What Is Involved With Muscle Pain?
Muscle pain is extremely prominent in today’s society. However, there are various terms to describe issues with the muscular system. Common examples include myofascial pain syndrome, trigger points, hypertonicity, and myositis.
Most people know that their hamstrings are “tight” or that they “hold their stress” in their upper back and neck. However, the majority of the population is unaware of the different ways muscles are involved in their discomfort or why they are involved in the first place. First, it is important to address the different types of pain and injuries that involve the muscular system.
What Are The Causes Of Myofascial Pain Syndrome?
Trauma: Strains, Tears, Bruising, etc
The most obvious example of muscle pain is a direct injury to the muscle itself. These injuries can range from a mild to moderate strain to a full on tearing of the fibers. In addition, blunt trauma can result in bruising and other complications.
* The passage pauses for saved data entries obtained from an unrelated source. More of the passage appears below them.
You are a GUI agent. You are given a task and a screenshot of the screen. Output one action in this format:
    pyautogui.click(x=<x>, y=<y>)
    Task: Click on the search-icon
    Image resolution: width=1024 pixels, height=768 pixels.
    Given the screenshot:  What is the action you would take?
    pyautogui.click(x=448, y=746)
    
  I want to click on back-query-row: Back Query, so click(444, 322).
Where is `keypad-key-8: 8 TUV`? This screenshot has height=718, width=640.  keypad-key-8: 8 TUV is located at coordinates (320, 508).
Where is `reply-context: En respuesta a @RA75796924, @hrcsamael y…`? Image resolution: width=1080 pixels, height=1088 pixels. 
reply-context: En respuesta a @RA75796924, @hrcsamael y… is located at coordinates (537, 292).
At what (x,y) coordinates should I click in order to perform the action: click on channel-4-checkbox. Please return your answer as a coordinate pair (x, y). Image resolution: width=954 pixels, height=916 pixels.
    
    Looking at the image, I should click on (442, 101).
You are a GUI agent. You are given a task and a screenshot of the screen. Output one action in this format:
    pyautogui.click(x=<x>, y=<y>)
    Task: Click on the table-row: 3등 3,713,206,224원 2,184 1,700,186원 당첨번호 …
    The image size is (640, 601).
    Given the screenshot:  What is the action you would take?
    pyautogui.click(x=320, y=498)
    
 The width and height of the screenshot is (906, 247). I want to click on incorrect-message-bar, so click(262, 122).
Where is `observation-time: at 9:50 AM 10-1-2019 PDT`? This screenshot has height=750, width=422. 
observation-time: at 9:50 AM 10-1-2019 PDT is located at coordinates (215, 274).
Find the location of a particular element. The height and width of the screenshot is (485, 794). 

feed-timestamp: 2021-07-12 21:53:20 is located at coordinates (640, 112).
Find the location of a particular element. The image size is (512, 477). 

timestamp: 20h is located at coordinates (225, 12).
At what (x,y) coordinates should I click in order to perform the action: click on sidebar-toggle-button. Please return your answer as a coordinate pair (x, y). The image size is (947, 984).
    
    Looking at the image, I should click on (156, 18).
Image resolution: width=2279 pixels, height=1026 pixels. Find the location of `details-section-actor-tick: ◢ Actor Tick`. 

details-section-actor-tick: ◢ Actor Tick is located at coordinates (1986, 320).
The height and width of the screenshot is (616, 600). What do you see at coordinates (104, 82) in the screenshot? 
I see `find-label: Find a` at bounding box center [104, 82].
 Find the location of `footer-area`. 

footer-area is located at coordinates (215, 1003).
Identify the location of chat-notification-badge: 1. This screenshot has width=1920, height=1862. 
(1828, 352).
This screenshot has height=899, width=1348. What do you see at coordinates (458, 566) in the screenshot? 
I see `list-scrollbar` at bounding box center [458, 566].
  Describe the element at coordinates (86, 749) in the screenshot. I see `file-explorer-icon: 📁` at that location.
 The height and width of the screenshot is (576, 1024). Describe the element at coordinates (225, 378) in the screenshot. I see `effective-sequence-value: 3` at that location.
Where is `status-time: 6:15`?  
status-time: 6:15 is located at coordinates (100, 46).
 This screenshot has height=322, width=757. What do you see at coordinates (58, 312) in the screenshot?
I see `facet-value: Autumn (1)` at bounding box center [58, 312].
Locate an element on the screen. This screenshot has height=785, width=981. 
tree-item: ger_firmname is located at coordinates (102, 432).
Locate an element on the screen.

Most commonly, people have tender “knots”, or trigger points, within the bellies of the muscle. Trigger points are often tender to the touch and can be a generator of pain. In addition, trigger points can inhibit proper function of a muscle group which can lead to problems in other areas. Current theories suggest that the presence of a trigger point may be indicative of a dysfunctional system. In other words, the trigger point itself is trying to stabilize the area and at times can be a wonderful thing in a poorly functioning system.
Tightness within the fascial system can coexist with other soft tissue problems or be a standalone issue. Fascia is the saran wrap of the muscular system. It overlies each individual muscle and is what truly connects the feet to the head. More and more research is being done on the fascial system and its role in everyday pain.
Trigger Point Pain Referral
Muscle Pain Relief In Chesterfield
At Elite Chiropractic and Performance, treating muscle pain and dysfunction is a crucial component to helping our patients and clients decrease their symptoms and improve their function. As with other conditions, a thorough evaluation is crucial to not only identifying what tissues are involved but also establishing the underlying cause. These causes may be associated with poor postural habits, bad movement quality and form, and previous injuries. Treatment will vary depending on the injury and can involve pain and swelling control (electrical stimulation, ultrasound, cryotherapy, etc) and/or hands on treatment (myofascial release, instrument assisted mobilization, fascial stripping, cupping). In addition, soft tissue therapy is typically combined with joint manipulation to get the most bang for your buck. Once symptoms and function are improved, a functional rehab program will be implemented to further enhance the individual.